At the top of the hill a castle houses a museum of Greek artefacts, for you are now in Magna Grecia, that part of Italy colonised by the Greeks in 700BC. The Castle of Scilla is magic, positioned on a very high rock, and it watches the sea for miles and miles…
In the tiny museum you can wonder at winged horses, pretty mermaids, a tiny rabbit-shaped container that once held cosmetic oil for a woman’s skin. Brightest of all is a gold diadem fashioned into a circle of leaves and berries, emblem of the goddess Hera, whose ruined temple boasts just one standing column on the cliffs to the south of the town.
Come early evening, lying on your back in the calm, warm sea, taking in the great sweep of the bay, it’s not hard to imagine the Greek galleys at anchor in their scores, conquering and trading as the British would do a couple of thousand years later. Right now, though, there are just a few rusty fishing boats and the tinkle of a band grinding out 1960s covers in a beachside bar.
ON WESTERN COAST
From Scilla, you can now take a train going to the north, along the western coast of Calabria.
From there, I quietly arrived to Tropea, a village located on a small high rock plateau, full of tiny ancient houses, in front of a alike-Caribbean sea…
Here I tasted the most famous onion of Italy. Due to its unique sweetness, Tropea onion is the most celebrated and appreciated onion, even abroad. It grows, typically, on the cliffs that descend from Mount Poro towards the sea between Cape Vaticano, Zambrone, Tropea and Briatico, in the provinces of Cosenza and Vibo Valentia, but the larger origin land of this onion is the coastal medium-high Tyrrhenian of Calabria, the areas of the provinces of Cosenza, Catanzaro and Vibo Valentia, where the cultivars belong to fresh and aerated soils, overlooking the sea, with conditions of humidity, typical of the area of the upper-middle of the Tyrrhenian coast of Calabria.
The streets are full of tourists and I love this mess, the air is full of scents of Origan, the wild herb which grows spontaneously under the Calabria sun, nearby the plateau of Mount Poro, a splendid place near to the major touristic attractions of Calabria: Capo Vatican and Tropea.

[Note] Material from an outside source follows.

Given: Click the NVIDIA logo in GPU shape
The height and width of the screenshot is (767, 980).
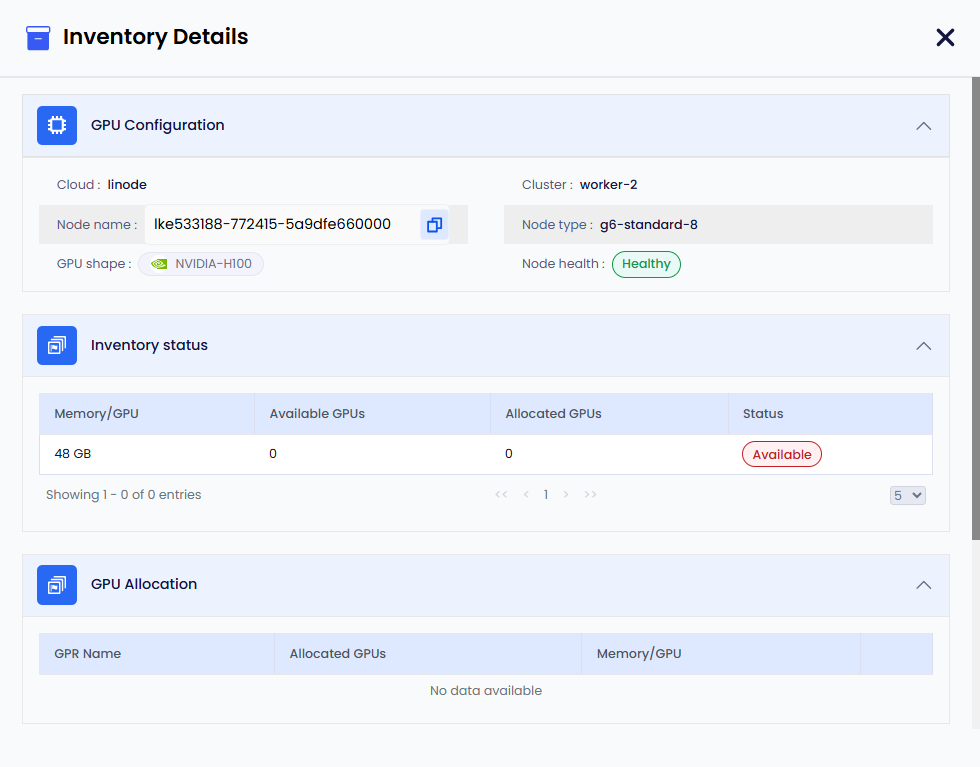Looking at the screenshot, I should 159,264.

The word origan comes from the Greek “oros”, which means mountain and “ganos” which means splendor. Its meaning is, therefore, “mountain splendor”, and these two adjectives and qualities has been attributed to the plant for its grace and abundance of its flowers. This perfume recalls the wild and generous character of this land…
COMING BACK HOME
Still, if Italian State Railways tried your patience, Ferrovie Sud Est will transport you into a surreal heat haze of unexpected connections and sudden cancellations in which you will very likely spend hours entirely alone with a garrulous ticket collector delighted to have found someone to talk to. Everywhere signs inform you of the generous contributions of the ever beneficent EU. In any event, if you’re returning home via overnight couchette from Lecce to Milan, make sure you set off with a good few hours to spare. Then put your head down on a Trenitalia pillow and let the rails lull you into a last Mediterranean reverie.